The Liberty Bell by E. S. Brooks, in St. Nicholas

(In Philadelphia, 1776)

Squarely prim and stoutly built,
Free from glitter and from guilt,
Plain--from lintel up to roof-tree and to belfry bare
and brown--

Stands the hall that not July--
While the folk throng anxious by--
Where the Continental Congress meets within the
Quaker town.

Hark! a stir, a sudden shout,
And a boy comes rushing out,
Signaling to, where his grandsire in the belfry,
waiting, stands;

"Ring!" he cries; "the deed is done!
Ring! they've signed, and freedom's won!"
And the ringer grasps the bell-rope with his strong
and sturdy hands;

While the bell with joyous note
Clanging from the brazen throat,
Rings the tidings, all-exultant--peals the news to
shore to sea;

"Man is man--a slave no longer;
Truth and right than might are stronger,
Praise to God! We're free; we're free!"

II New Orleans, 1885

Triumph of the builder's art,
Tower and turret spring and start--
As if reared by mighty genii for some prince of
eastern land.

Where the southern river flows,
And eternal summer glows--
Dedicate to labor's grandeur, fair and vast the
arches stand.

And, enshrined in royal guise,
Flower-bedecked 'neath sunny skies;
Old and time-stained, cracked and voiceless, but
where all may see it well;

Circled by the wealth and power
Of the great world's triumph-hour--
Sacred to the cause of freedom, on its dais rests
the bell,

And the children thronging near,
Yet again the story hear
Of the bell that rang the message, pealing out to
land and sea.

"Man is man--a slave no longer;
Truth and right than might are stronger,
Praise to God!

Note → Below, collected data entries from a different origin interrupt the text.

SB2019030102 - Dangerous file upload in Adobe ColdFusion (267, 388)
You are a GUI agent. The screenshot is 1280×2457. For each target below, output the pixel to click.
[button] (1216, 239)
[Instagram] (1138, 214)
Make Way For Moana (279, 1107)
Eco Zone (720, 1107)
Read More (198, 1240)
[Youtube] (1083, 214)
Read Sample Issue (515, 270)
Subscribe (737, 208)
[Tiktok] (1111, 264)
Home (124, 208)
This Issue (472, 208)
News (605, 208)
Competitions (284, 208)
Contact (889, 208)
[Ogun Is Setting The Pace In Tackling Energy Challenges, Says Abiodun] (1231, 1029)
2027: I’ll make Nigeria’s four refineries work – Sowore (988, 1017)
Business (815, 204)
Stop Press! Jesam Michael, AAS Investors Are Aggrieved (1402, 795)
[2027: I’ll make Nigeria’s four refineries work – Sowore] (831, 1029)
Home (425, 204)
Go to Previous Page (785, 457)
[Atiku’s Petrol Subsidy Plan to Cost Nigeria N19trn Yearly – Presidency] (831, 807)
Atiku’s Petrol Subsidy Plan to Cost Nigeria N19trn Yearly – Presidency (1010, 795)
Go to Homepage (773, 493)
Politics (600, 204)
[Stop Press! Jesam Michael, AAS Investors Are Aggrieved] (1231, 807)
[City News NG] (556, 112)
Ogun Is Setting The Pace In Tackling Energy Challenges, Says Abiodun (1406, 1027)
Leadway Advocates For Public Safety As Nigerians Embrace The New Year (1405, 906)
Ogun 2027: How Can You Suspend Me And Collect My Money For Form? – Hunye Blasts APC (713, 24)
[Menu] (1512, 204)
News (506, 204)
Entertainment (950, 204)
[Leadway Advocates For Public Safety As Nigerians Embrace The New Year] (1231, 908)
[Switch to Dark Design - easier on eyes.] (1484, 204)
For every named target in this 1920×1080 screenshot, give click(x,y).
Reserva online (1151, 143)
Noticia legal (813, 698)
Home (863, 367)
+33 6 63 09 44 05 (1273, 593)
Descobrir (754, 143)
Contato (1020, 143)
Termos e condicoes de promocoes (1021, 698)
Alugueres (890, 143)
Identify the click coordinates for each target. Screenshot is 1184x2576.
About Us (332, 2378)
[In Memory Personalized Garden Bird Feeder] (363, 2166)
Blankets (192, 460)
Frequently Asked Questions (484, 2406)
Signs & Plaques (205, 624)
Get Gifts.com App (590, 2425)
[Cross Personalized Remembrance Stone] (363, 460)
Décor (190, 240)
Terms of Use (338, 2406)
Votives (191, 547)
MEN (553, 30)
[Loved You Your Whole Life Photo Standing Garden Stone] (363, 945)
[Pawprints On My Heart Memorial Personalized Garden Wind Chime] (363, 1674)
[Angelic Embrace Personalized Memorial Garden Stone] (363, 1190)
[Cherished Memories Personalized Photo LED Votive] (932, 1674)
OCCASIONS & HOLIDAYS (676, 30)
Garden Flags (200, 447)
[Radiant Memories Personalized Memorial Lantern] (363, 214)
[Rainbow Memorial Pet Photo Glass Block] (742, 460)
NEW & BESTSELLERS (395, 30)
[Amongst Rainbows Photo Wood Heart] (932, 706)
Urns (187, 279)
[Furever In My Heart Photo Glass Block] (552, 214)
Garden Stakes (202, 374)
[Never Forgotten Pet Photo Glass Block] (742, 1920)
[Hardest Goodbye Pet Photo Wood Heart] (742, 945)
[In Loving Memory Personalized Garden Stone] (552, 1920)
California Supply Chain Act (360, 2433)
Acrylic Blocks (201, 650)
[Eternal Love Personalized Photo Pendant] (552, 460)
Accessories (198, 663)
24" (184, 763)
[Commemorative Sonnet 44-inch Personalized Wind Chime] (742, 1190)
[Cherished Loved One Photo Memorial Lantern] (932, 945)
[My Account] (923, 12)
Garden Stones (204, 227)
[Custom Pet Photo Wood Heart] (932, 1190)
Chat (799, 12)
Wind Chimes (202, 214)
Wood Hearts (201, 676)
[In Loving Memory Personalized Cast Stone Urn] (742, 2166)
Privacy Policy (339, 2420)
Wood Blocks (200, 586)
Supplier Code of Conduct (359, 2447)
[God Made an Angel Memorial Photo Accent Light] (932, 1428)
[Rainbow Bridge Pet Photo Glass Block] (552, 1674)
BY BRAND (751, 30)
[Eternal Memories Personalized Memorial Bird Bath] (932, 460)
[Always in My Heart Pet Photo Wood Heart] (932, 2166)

We're free; we're free!"

III

Prize the glorious relic then,
With its hundred years and ten,
By the past a priceless heirloom to the future
handed down.

Still its stirring story tell,
Till the children know it well--
From the joyous Southern city to the Northern
Quaker town.

Time that heals all wounds and scars,
Time that ends all strifes and wars,
Time that turns all pains to pleasures, and can make
the cannon dumb,

Still shall join in firmer grasp,
Still shall knit in friendlier clasp,
North and South land in the glory of the ages yet
to come.

And, though voiceless, still the bell
Shall its glorious message tell,
Pealing loud o'er all the nation, lake to gulf, and
sea to sea:

"Man is man--a slave no longer;
Truth and right than might are stronger.
Praise to God! We'er free; we'er free!"